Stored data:
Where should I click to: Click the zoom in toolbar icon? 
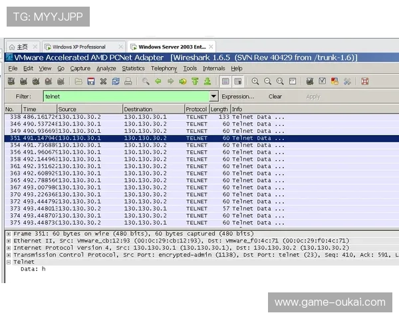click(x=255, y=81)
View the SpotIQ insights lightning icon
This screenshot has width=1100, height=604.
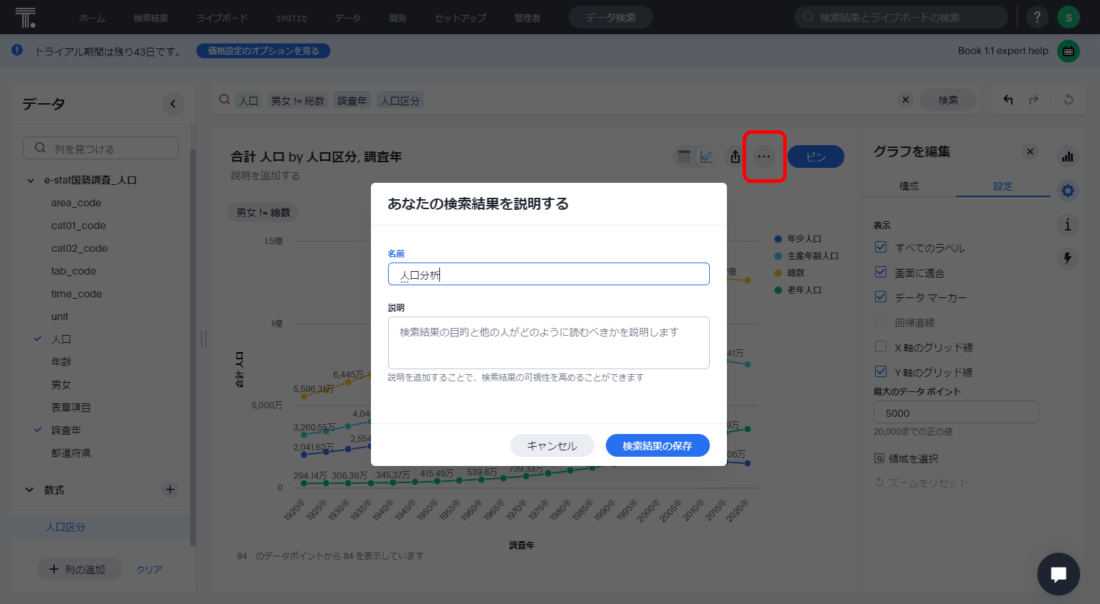(x=1067, y=259)
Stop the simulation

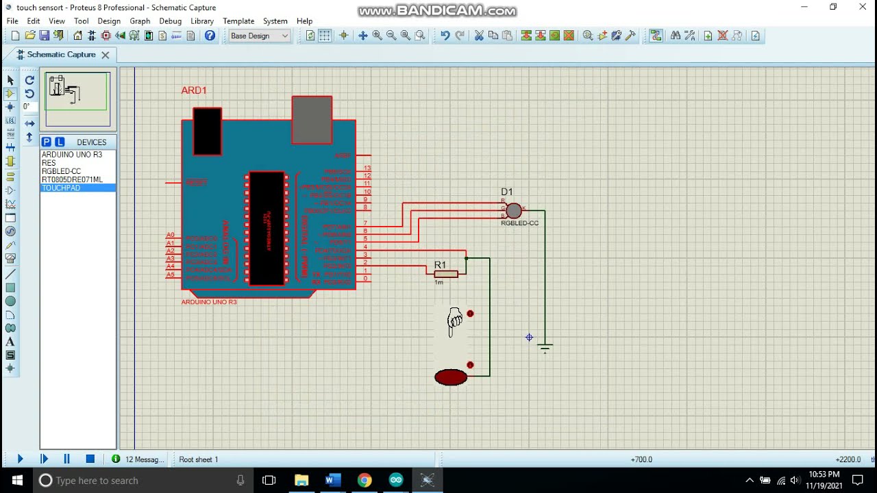tap(90, 459)
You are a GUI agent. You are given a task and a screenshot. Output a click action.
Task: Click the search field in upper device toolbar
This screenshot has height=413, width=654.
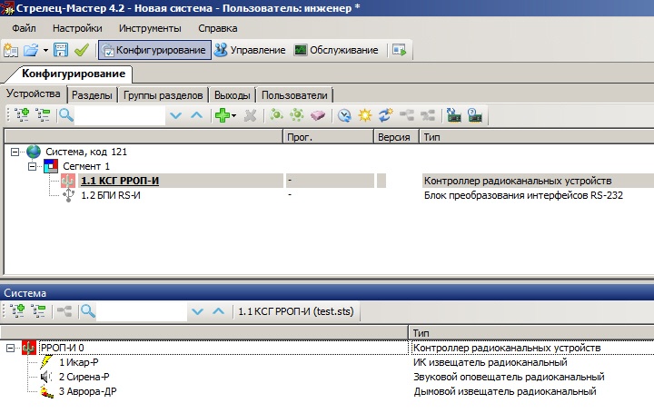120,115
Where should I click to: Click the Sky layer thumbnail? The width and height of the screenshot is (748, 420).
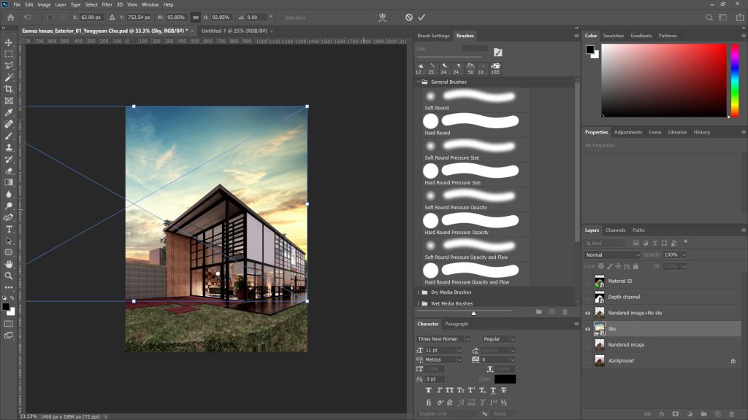(600, 328)
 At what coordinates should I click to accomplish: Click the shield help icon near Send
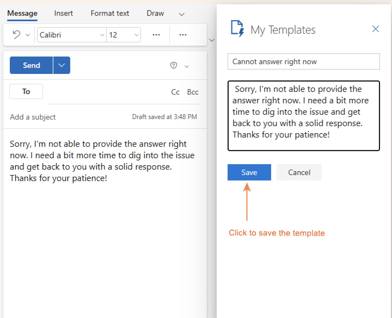pos(174,65)
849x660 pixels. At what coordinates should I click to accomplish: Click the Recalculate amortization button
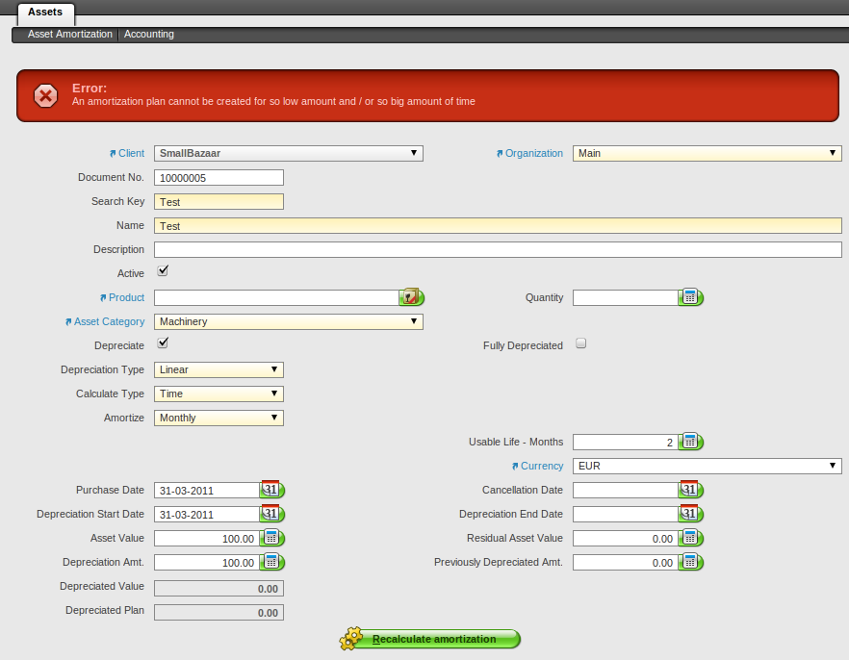point(430,639)

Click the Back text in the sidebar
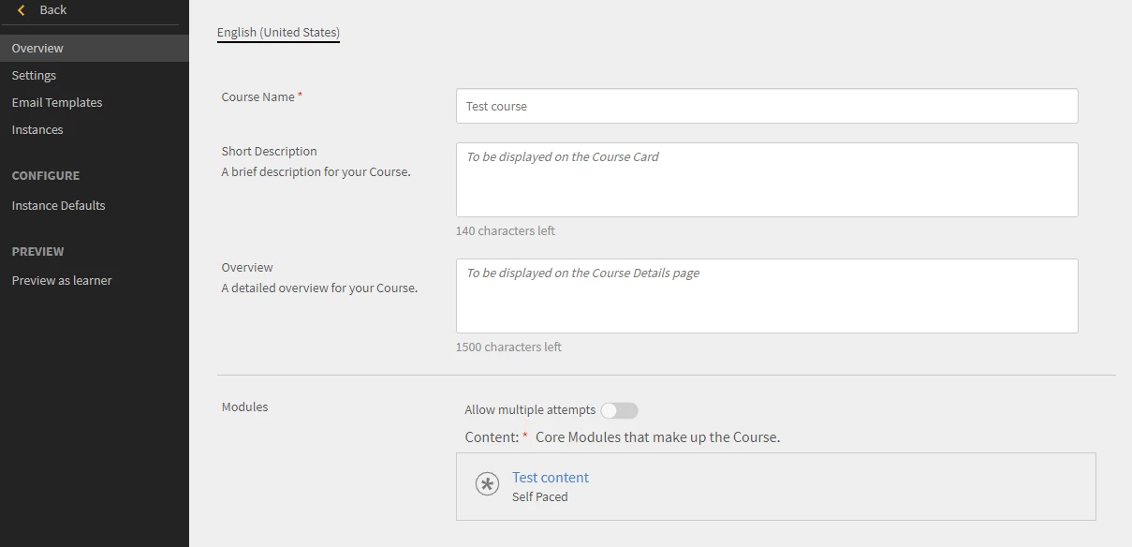pos(53,10)
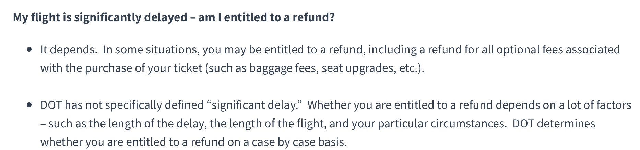Click "DOT determines" in the second paragraph

pos(554,123)
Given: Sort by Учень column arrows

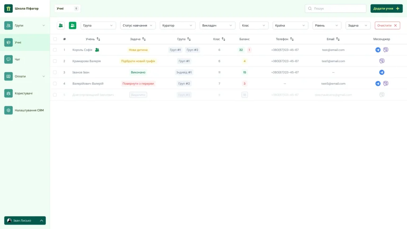Looking at the screenshot, I should tap(99, 39).
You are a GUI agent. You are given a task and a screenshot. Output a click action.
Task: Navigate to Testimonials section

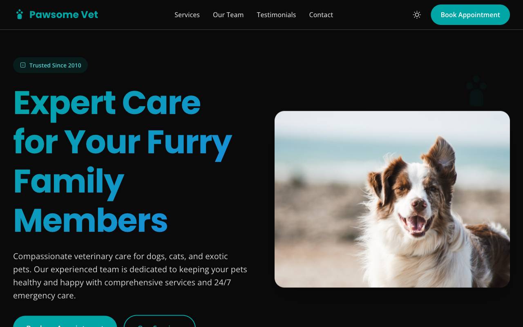[x=276, y=15]
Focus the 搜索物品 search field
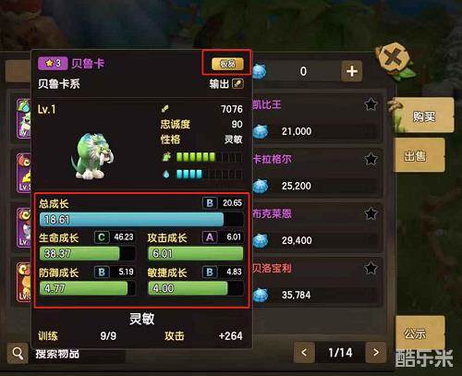 point(77,354)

- _Exercise directions_:
Output only the lines from the one that contains "Where should I click to: Click the Sky" to the end of the entries above, both end lines included, and drop the pictures.

- _Solution for this exercise_:
Where should I click to: Click the Sky layer thumbnail? The width and height of the screenshot is (748, 420).
(600, 328)
 At what coordinates should I click to accomplish: Click the shield help icon near Send
pos(174,65)
849x660 pixels. At what coordinates should I click to accomplish: Click the Recalculate amortization button
point(430,639)

Click the Back text in the sidebar
pos(53,10)
Click "DOT determines" in the second paragraph

pos(554,123)
Given: Sort by Учень column arrows

Looking at the screenshot, I should tap(99, 39).
You are a GUI agent. You are given a task and a screenshot. Output a click action.
Task: Navigate to Testimonials section

[x=276, y=15]
Focus the 搜索物品 search field
 point(77,354)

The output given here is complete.